While some sexual abuse cases occurred prior to the Council, most occurred in the 1960s and 70s, when the Church was in the midst of its so-called "springtime."

According to Thomas Plante, Professor and Chair of Psychology, Santa Clara University, the average age of the priest abuser in 2002 was 53. That means that the vast majority of abuse cases coming to light today are from 20, 30 and 40 years ago, the post Vatican II years, when ‘ liturgical experimentation’ was at its height. At that time not much was understood about sexual abuse. It wasn’t until the early 1980s, as Plante suggests in his book, Bless Me Father for I Have Sinned, that serious research began in this area.

Abuser priests identified by Church authorities 20, 30 or 40 years ago, were given the usual Bayer aspirin treatment: a therapeutic slap on the wrist and 30 days of isolated prayer in a faraway retreat. After that, they were discreetly recycled and farmed out to a different parish setting. It was all very much like signing off on a traffic ticket, or getting your mouth washed out with soap, sans the obligatory cold shower.

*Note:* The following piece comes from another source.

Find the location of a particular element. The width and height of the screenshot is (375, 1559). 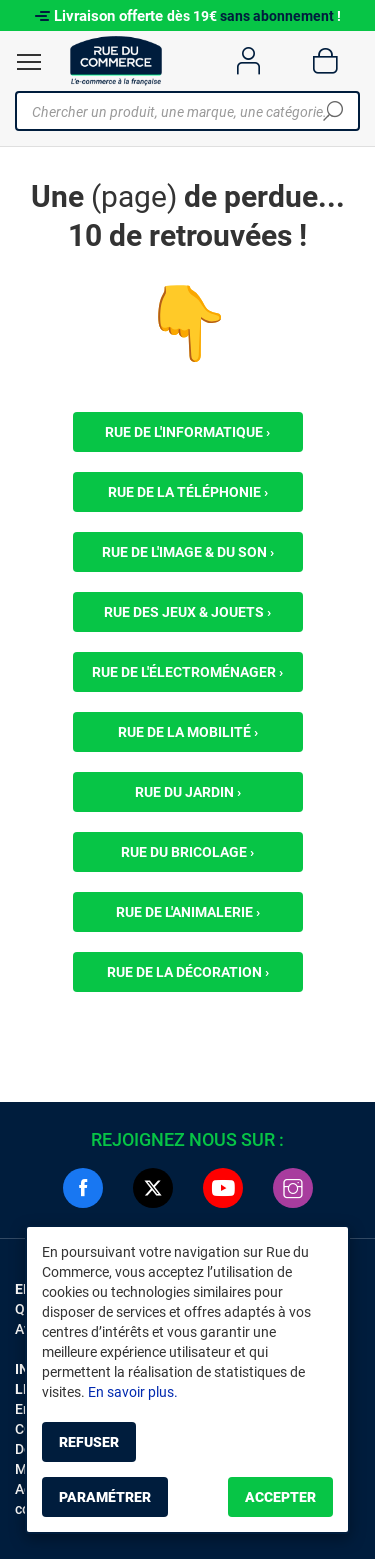

Rue de la décoration › is located at coordinates (188, 972).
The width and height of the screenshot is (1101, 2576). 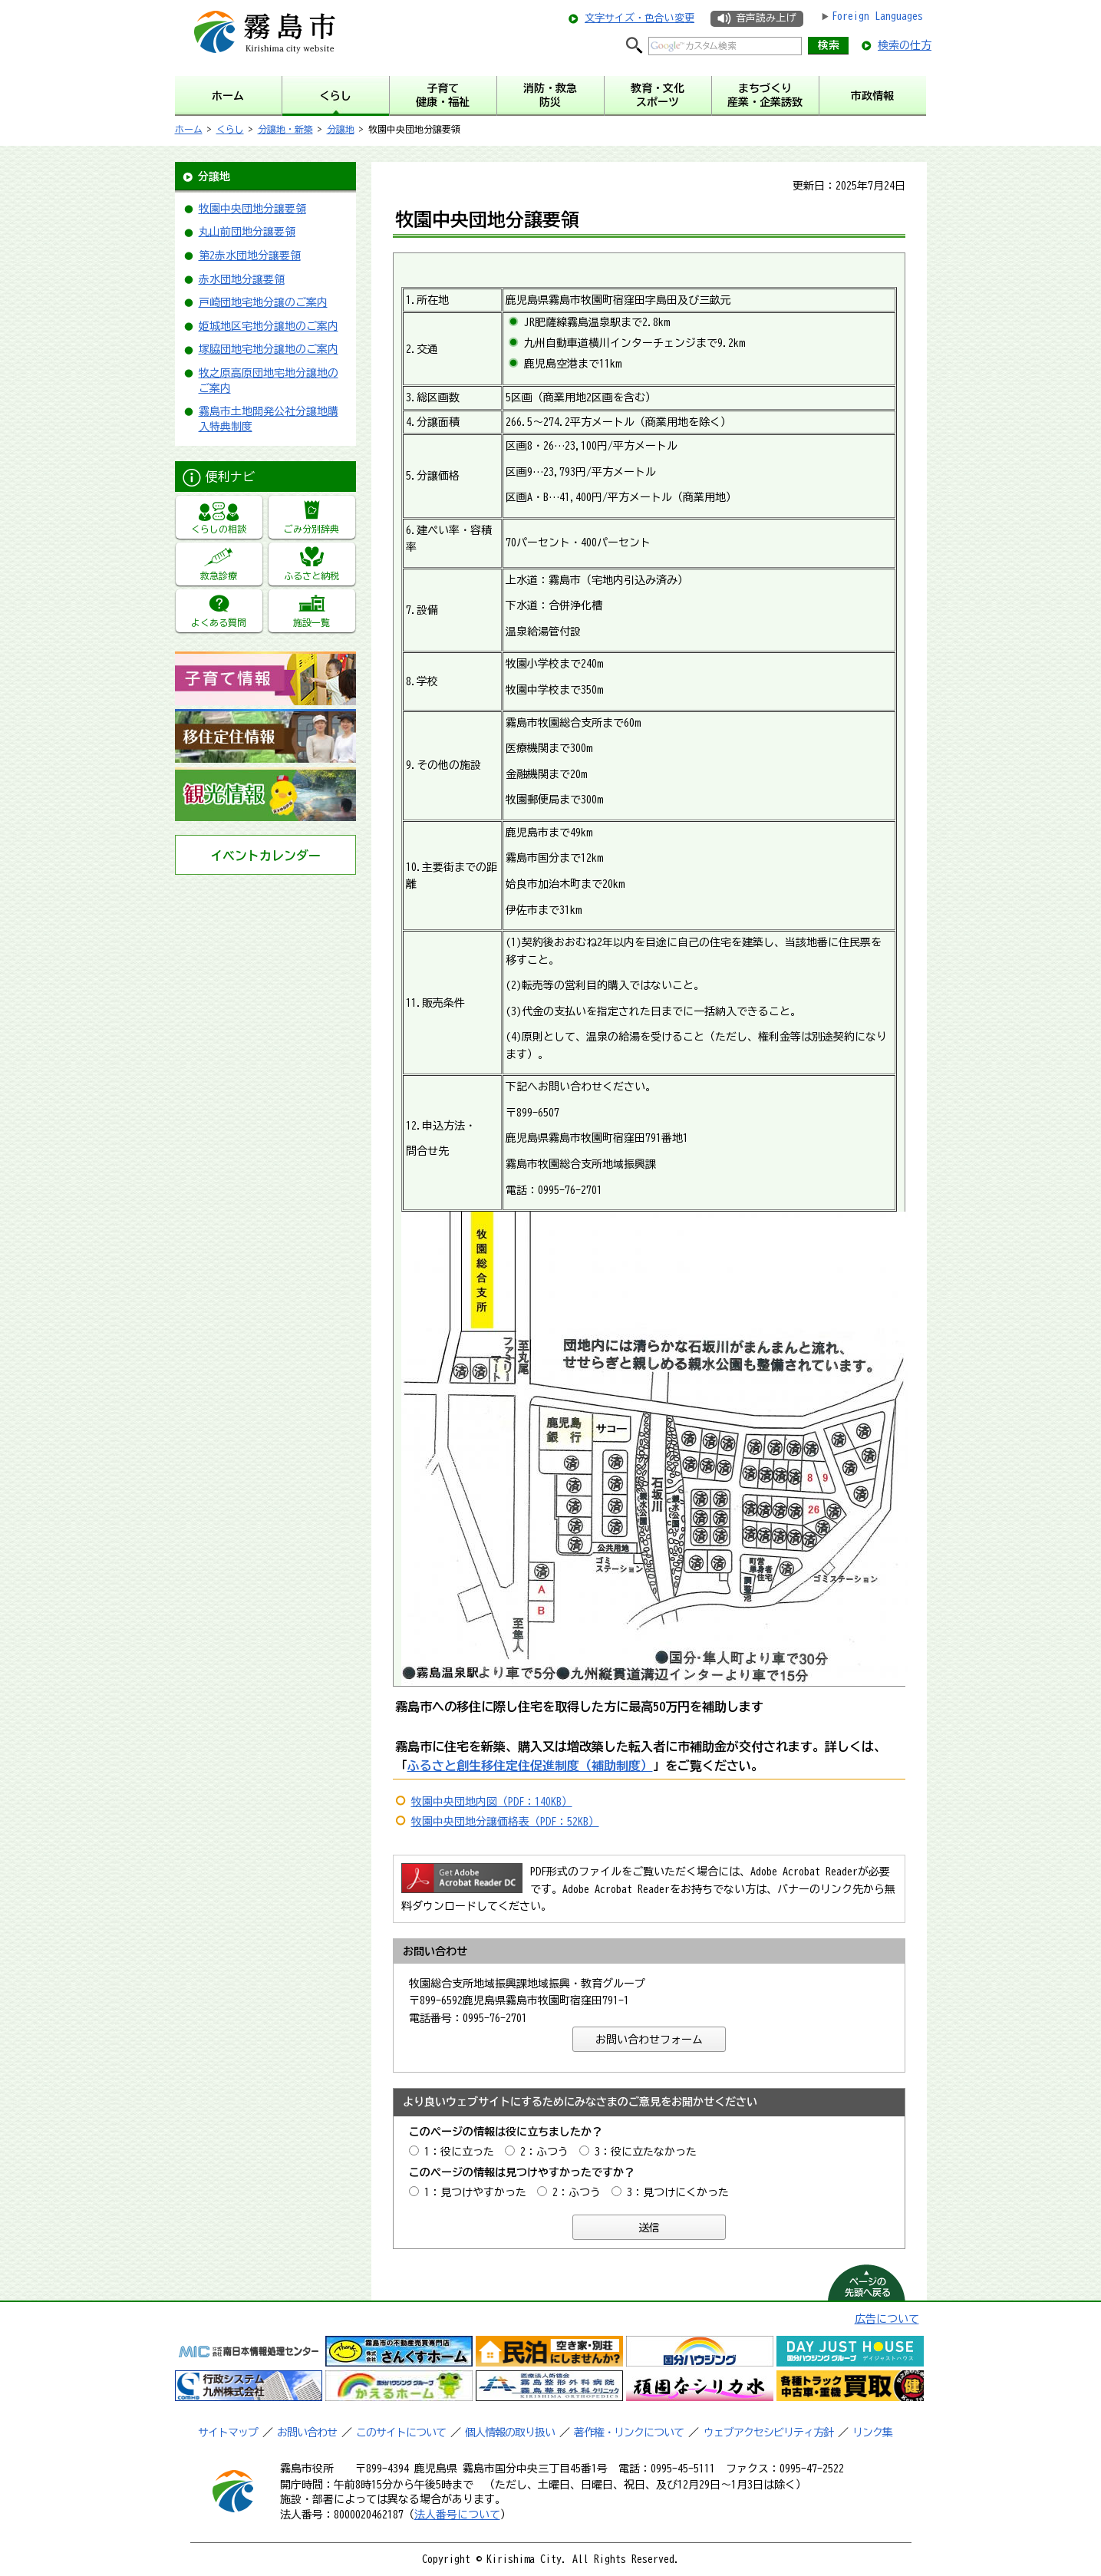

No doubt a few astute souls at that time questioned this cavalier method of treatment, but they weren’t many. Most Church authorities accepted the ‘slap on the wrist" as status quo treatment, comparable perhaps to the rather benign penalties imposed on men and women who had sex with minors in the free wheeling 70s.

The latest clergy sexual abuse cases emerging from Philadelphia are certainly not the end of the scandal, either.

The last fifty years have not been good years for the Catholic Church.

More astonishing still, much of this sad saga may have something to do with Malachi Martin’s claim that there once was a Black Mass within the Vatican walls.